第144話 我が主
「蛟様!」
岳賢が叫ぶ。
(ここで攻めなければ勝てない! 俺への意識が全く向いていない今だから、あの一撃は当たったのだ)
だが、それは蛟も理解していた。残りの妖気を全て注ぎ込む。
「分かっておる! 水仙龍波」
蛟は直径十メートルを超える巨大な水流弾を放った。
その一撃は凄まじくまさしく天災というべき威力を誇った。
酒呑童子だけにとどまらず周囲全てを消し飛ばし、大きく地形が変わる。
その威力に周囲の者達も皆息を呑んだ。
沈黙だけがその場を支配する。
次の瞬間、蛟の胴体が両断された。
「蛟様!?」
岳賢が叫ぶ間に、蛟の上半身に雷が落ち一瞬で上半身が消炭になる。
抉れた地形の真ん中に服をぼろぼろになった酒呑童子が悠々と立っている。大したダメージは入っていないようだ。

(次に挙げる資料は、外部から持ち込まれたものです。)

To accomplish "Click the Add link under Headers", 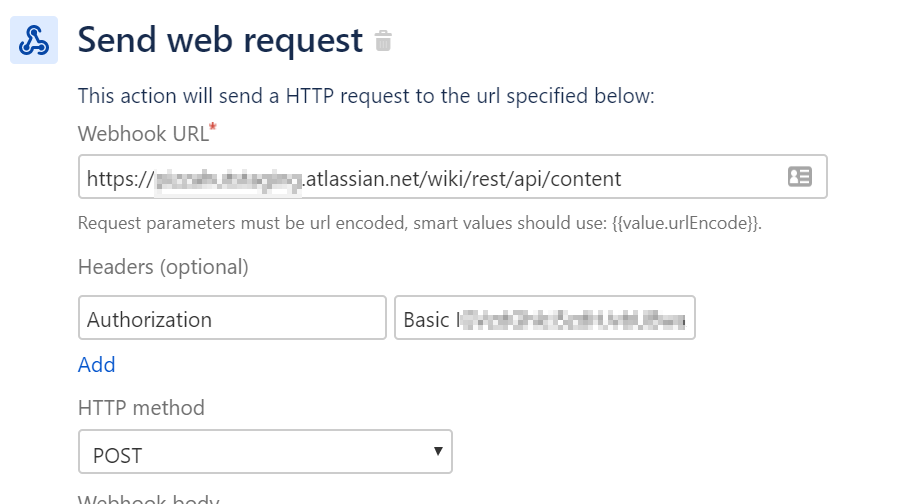I will (x=97, y=365).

「お前……蛟のおまけと考えていたがやるじゃないか。蛟の攻撃よりお前の先ほどの一撃の方がよほど効いたぜぇ」
ゆっくりと酒呑童子が岳賢の元へ歩く。
(勝てんか……)
岳賢は静かに膝をついた。
「酒呑童子よ、俺の命はくれてやる。だが、部下共は助けてやれないか? 奴等が戻れば更に強い奴がここに来るぞ?」
岳賢は最後に部下の命乞いを行う。
「……別にいいぜ。あいつらに興味はねえからな」
「駄目です、岳賢様! 貴方は菅原家当主! 貴方は生きないと! おい、俺を殺せ!」
天真が叫ぶ。
「楽しかったぜ。俺を傷つけられる人間は稀だからな。じゃあな」
無常にも酒呑童子の刀が岳賢に振り下ろされる。
だが、その一撃が岳賢に届くことはなかった。
「これは珍しい奴が来たな」
酒呑童子は自らの一撃を受け止めた者を見て呟く。
「久しぶりだね、八雲(やくも)」
そこには鞍馬天狗・黒曜が立っていた。
「なんだあ、黒曜。こいつ、お前の知り合いか?」
「いや、主の知り合いでな。その刀、下ろしてもらおう」
「いやだと言ったら? 天狗対鬼で殺しあうか?」
「お前が望むから僕は構わないよ?」
黒曜の言葉と共に空から十を超える大天狗が地面に降り立つ。
「主? お前また人間に従っているのかあ? 仮にも鞍馬天狗ともあろう者が」
(鞍馬天狗!? 京都中の天狗を従わせる伝説の大妖怪じゃないか! それに主だと? 鞍馬天狗を従わせる者が居るのか!?)
岳賢はその事実に息を呑む。
「僕の主は一人さ。これからもずっとね。もうすぐ来るよ、ほら」
黒曜の言葉と共に、大天狗が皆跪き道を作る。
(一体どれほどの化物がやってくるんだ? 鞍馬天狗すら従わせる妖怪。想像もつかねえ)
天真は心の中でどこかドキドキしていた。
自分の手には負えない妖怪達が次々現れるこの状況に、非現実感が勝ったのだ。
「ご苦労」
天から降り立つは、真に乗ってやってきた道弥。
「ど、道弥!?」
岳賢が驚きの声を上げる。
(道弥だって? あいつは確か今年陰陽師になったばかりの四級陰陽師だろう!?)
天真はその主の姿を受け止めきれなかった。
新米の四級陰陽師が伝説の大妖怪鞍馬天狗を従わせ登場する。
悪い冗談としか思えなかった。
鞍馬天狗の登場で安心したのも束の間、突然まだ戦場に居る気分となった。
だが、酒呑童子の反応は違った。
「痺れる登場じゃねえかよ。真に黒曜、それにその霊力。久しぶりだなあ」
「ああ」
「少し霊力、減ったんじゃねえか?」
「まだ若造だからな。伸び盛りなんだよ」
「そうかい。悪いが容赦はしねえぞ? 久しぶりに本気で戦える奴が来たんだからなあああ!」
そう言うと酒呑童子は妖気を放出する。
先ほどとは全く出力が違う。
(今までは本気ではなかったのか……やはり特級妖怪)
岳賢は小さな衝撃を受ける。
「久しぶりに共に戦おうか、黒曜」
「勿論だ、道弥!」
道弥の誘いに、子犬のような笑顔を黒曜は浮かべた。